PROVIDED RECORDS

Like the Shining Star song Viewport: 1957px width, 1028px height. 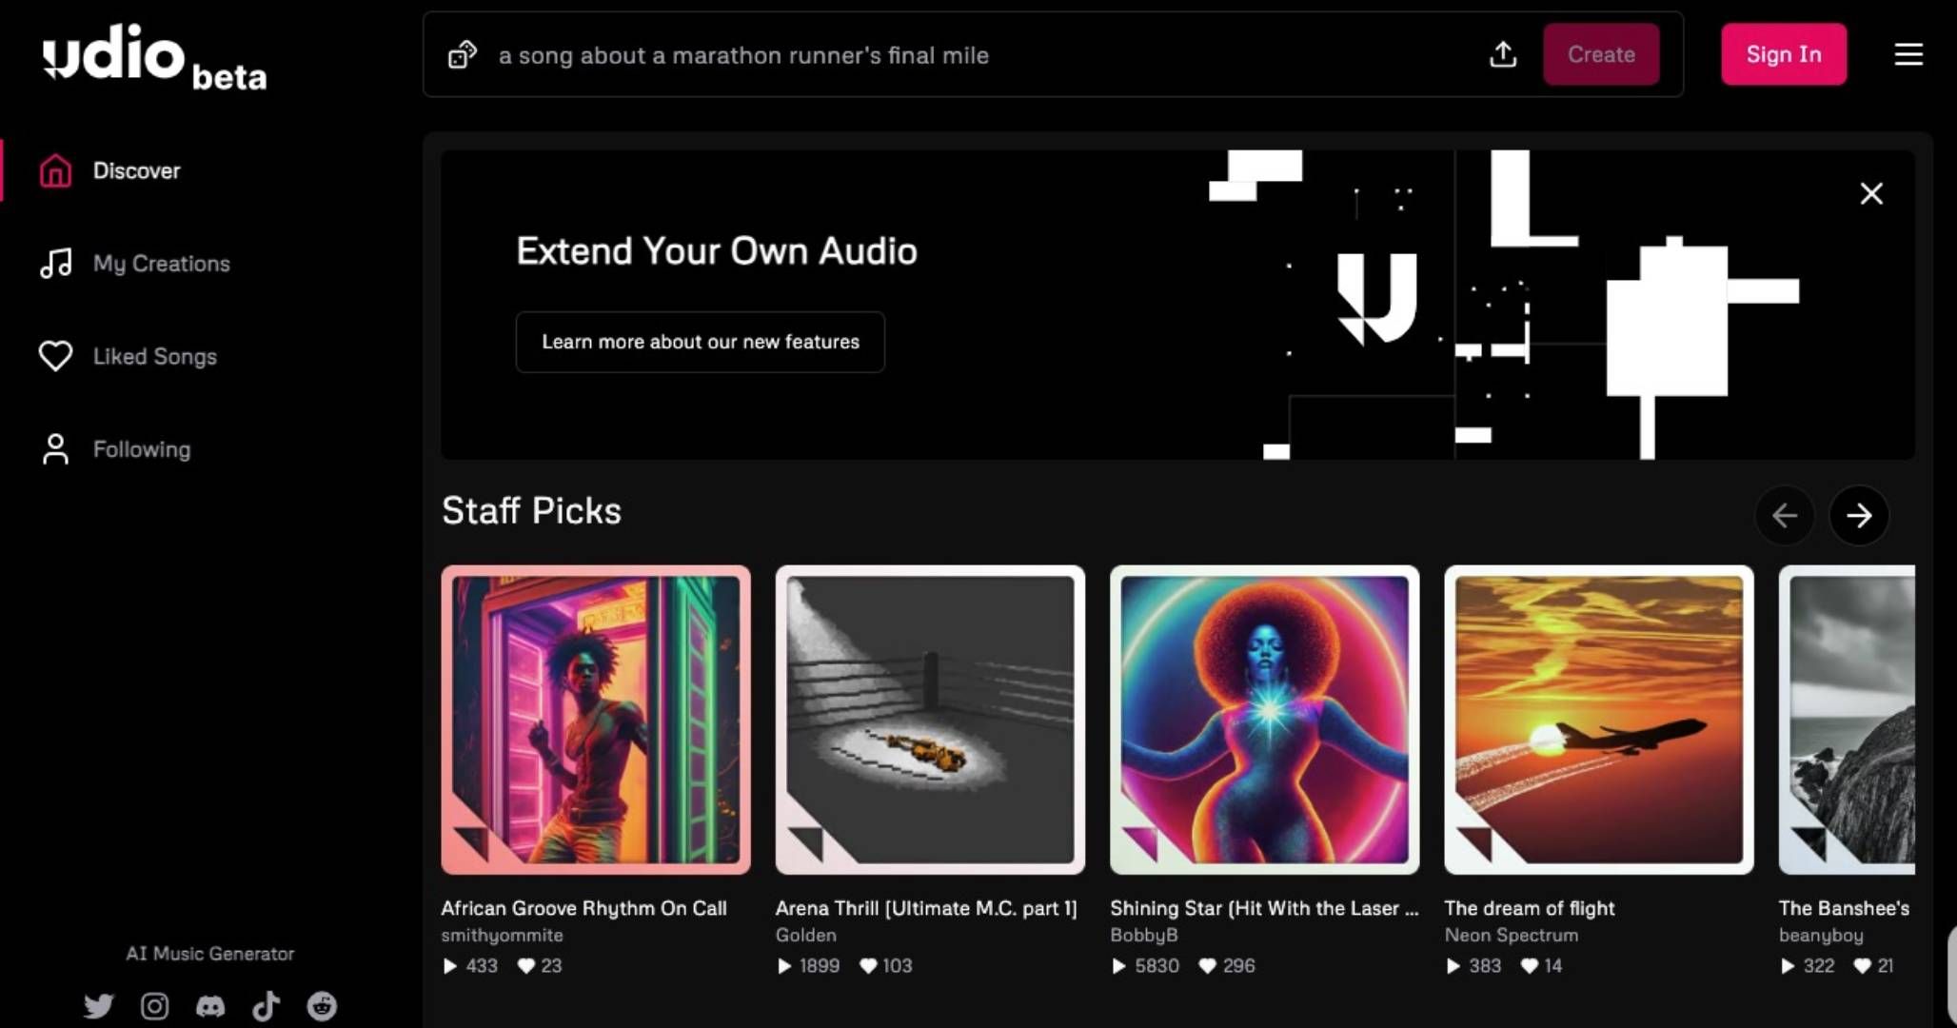(x=1207, y=965)
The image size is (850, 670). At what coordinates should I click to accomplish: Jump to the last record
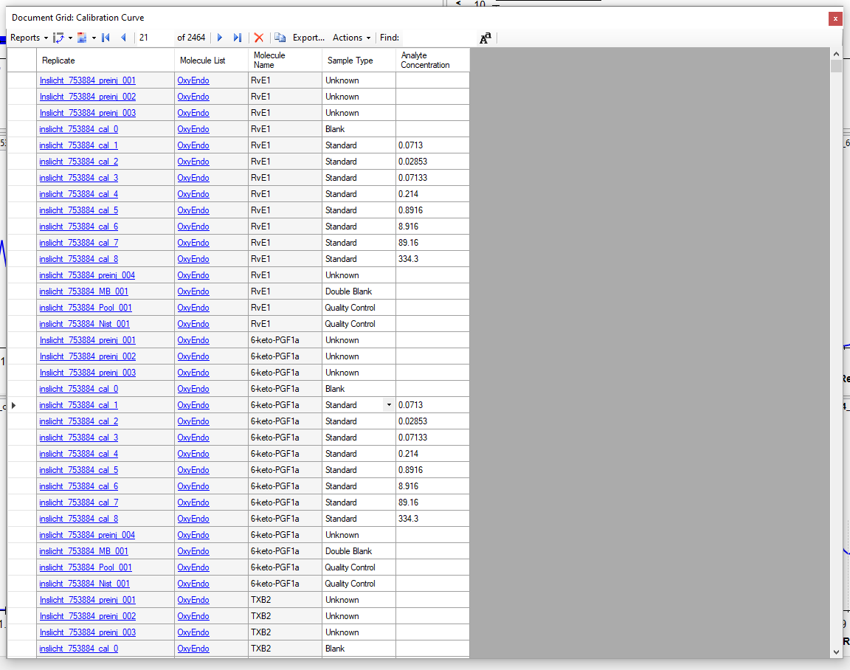click(x=237, y=38)
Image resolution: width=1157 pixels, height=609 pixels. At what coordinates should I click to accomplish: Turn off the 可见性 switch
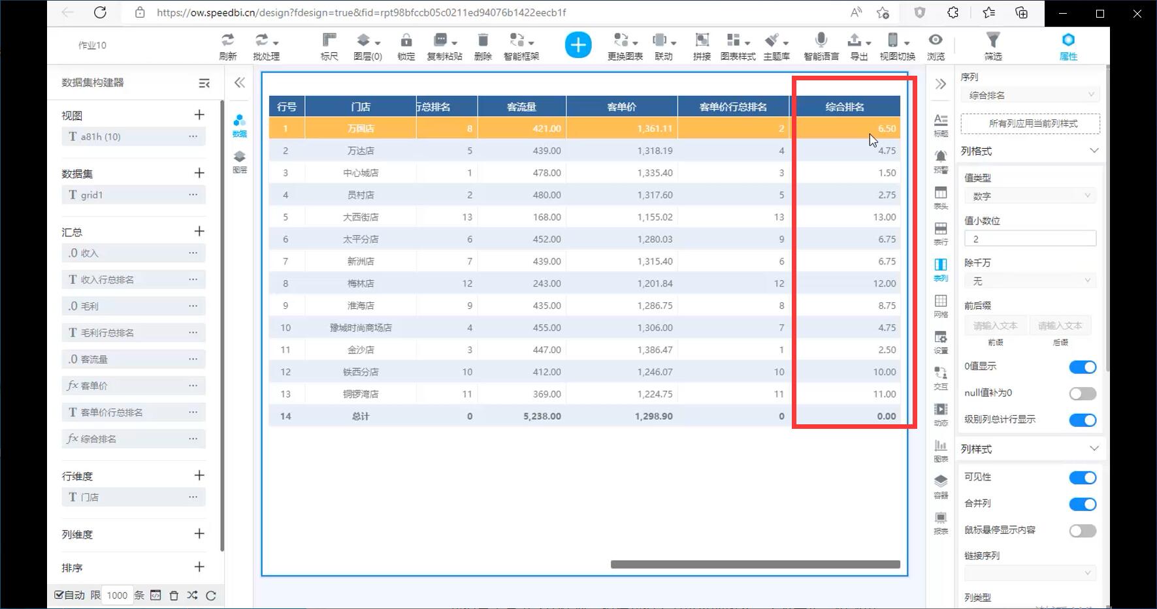coord(1082,478)
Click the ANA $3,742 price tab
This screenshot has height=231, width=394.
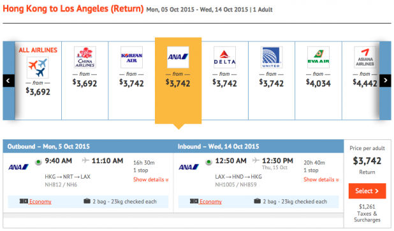178,81
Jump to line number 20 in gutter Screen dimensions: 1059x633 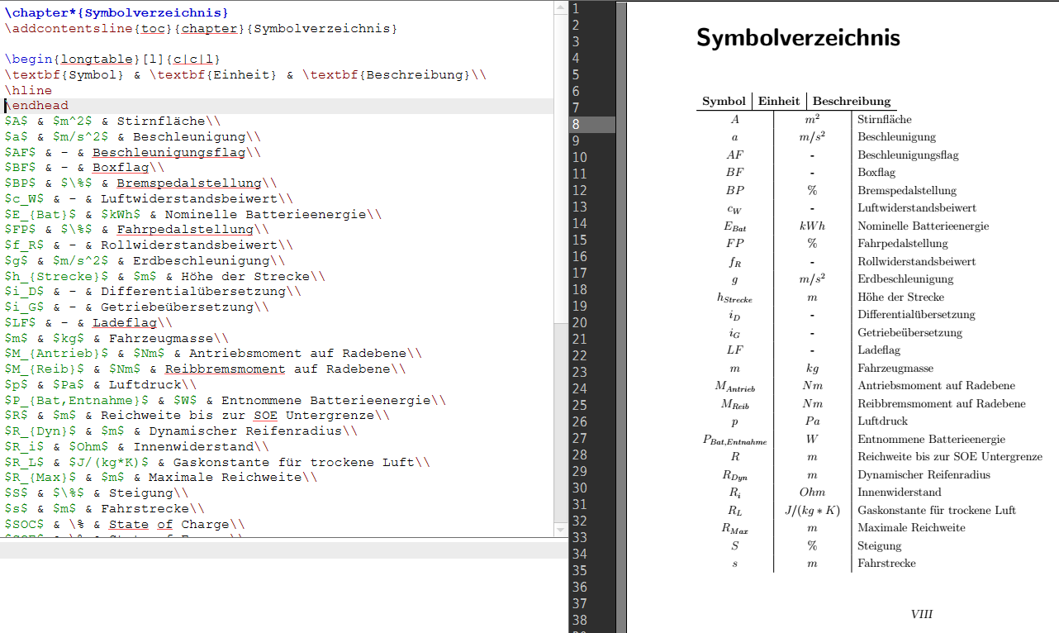click(579, 322)
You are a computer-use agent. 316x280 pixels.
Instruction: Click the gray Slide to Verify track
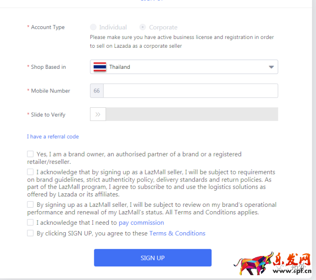click(x=192, y=114)
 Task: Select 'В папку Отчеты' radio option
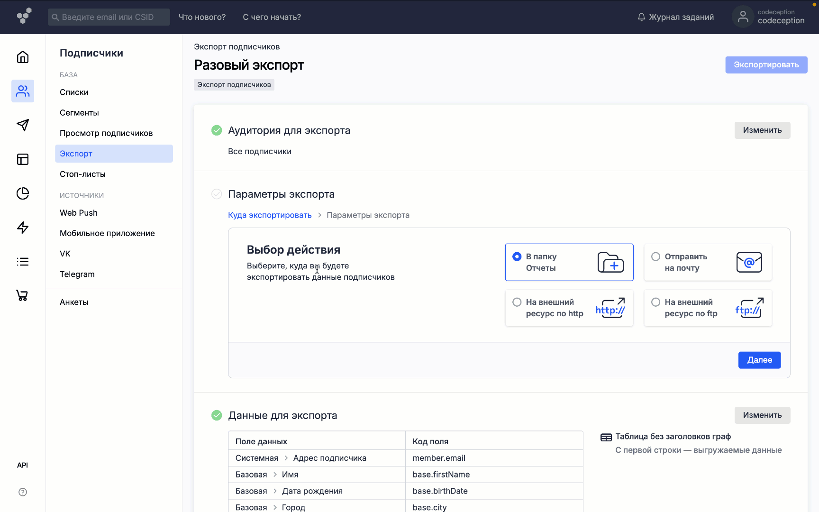517,256
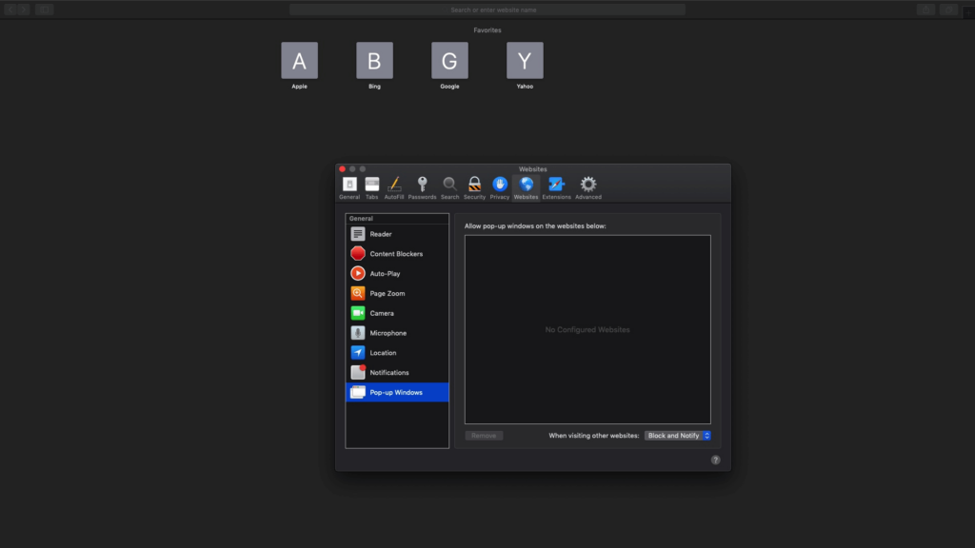Viewport: 975px width, 548px height.
Task: Select the Privacy preferences icon
Action: tap(499, 186)
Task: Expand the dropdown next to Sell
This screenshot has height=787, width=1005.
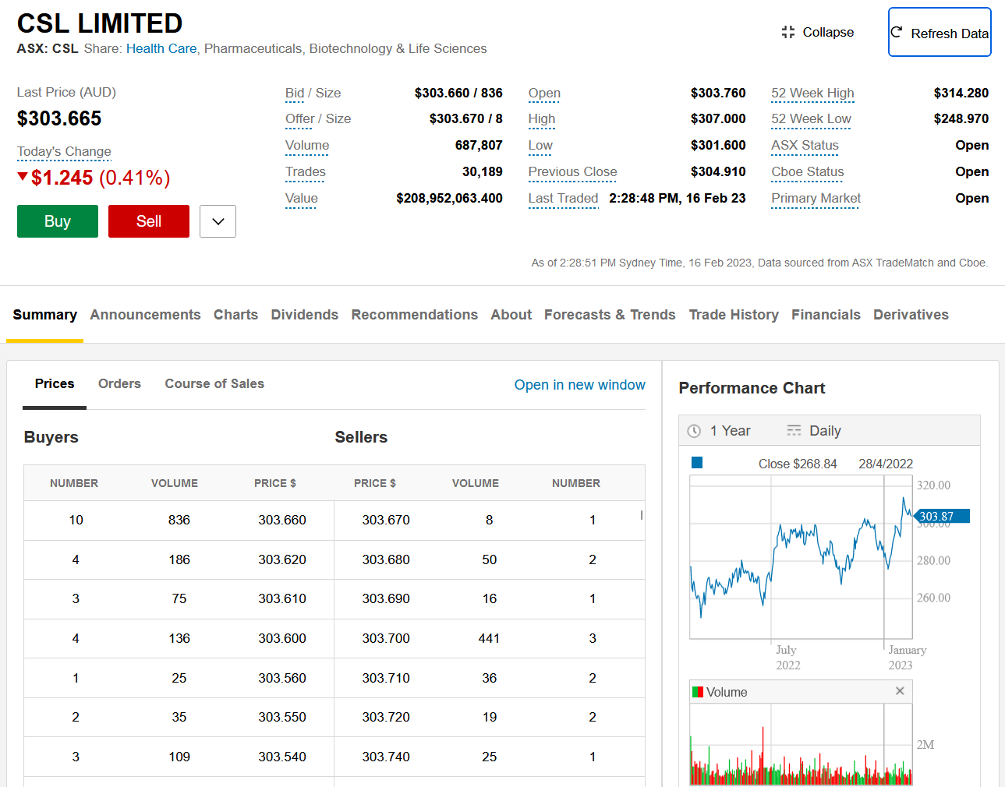Action: point(218,221)
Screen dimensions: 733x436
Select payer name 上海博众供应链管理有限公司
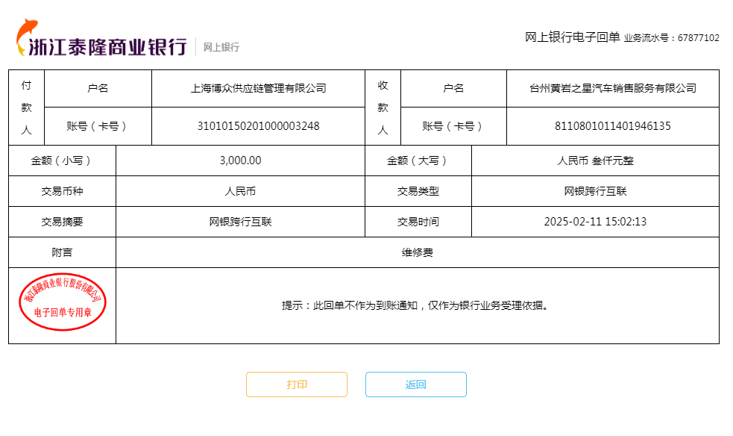(258, 88)
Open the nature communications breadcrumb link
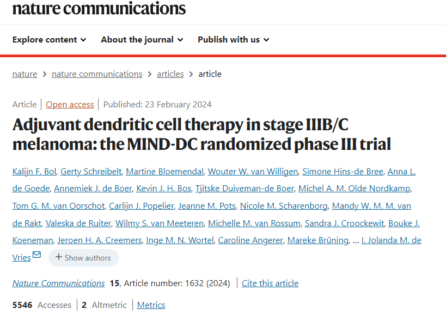Viewport: 446px width, 321px height. (97, 74)
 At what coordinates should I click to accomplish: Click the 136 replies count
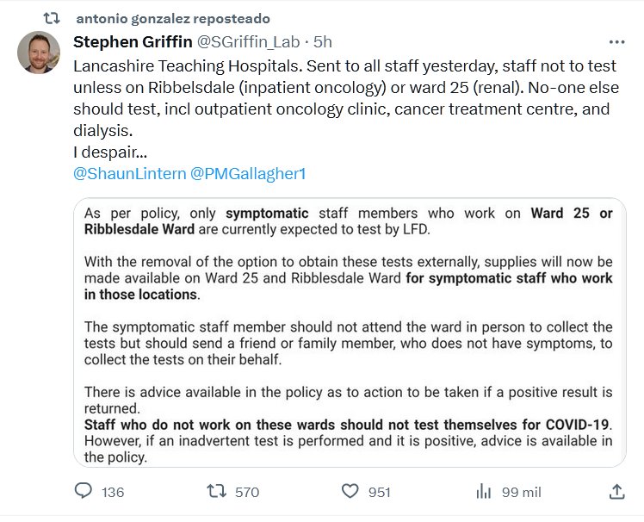tap(113, 492)
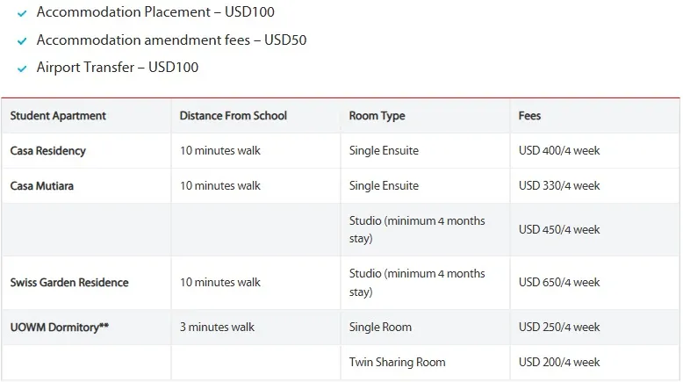This screenshot has width=683, height=382.
Task: Click the USD 250/4 week fee
Action: click(x=559, y=328)
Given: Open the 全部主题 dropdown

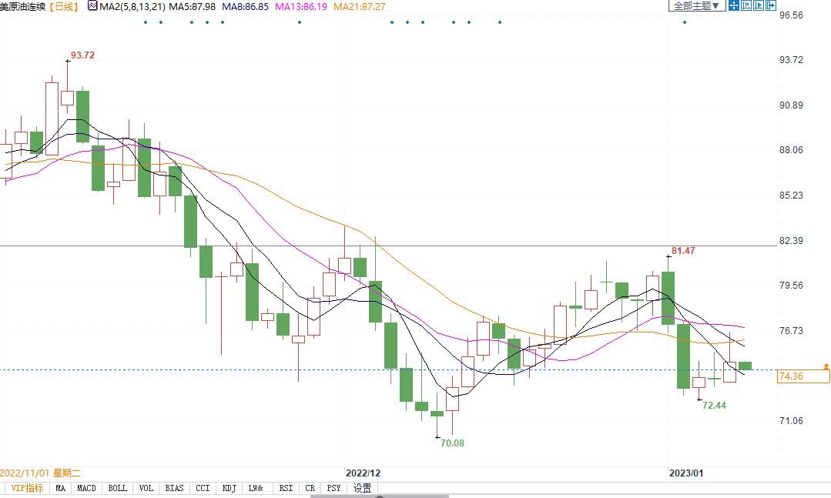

TASK DETAILS
The answer must be an exact transcription of the lines from the one containing "Task: Expand the dropdown next to Sell" through the last line of the records above, both included, with no pictures.

FINISHED TASK
Task: Expand the dropdown next to Sell
This screenshot has height=787, width=1005.
Action: point(218,221)
Screen dimensions: 733x436
Select payer name 上海博众供应链管理有限公司
(258, 88)
Open the nature communications breadcrumb link
Viewport: 446px width, 321px height. (97, 74)
 At what coordinates should I click to accomplish: Click the 136 replies count
tap(113, 492)
This screenshot has width=683, height=382.
Task: Click the USD 250/4 week fee
Action: click(x=559, y=328)
Given: Open the 全部主题 dropdown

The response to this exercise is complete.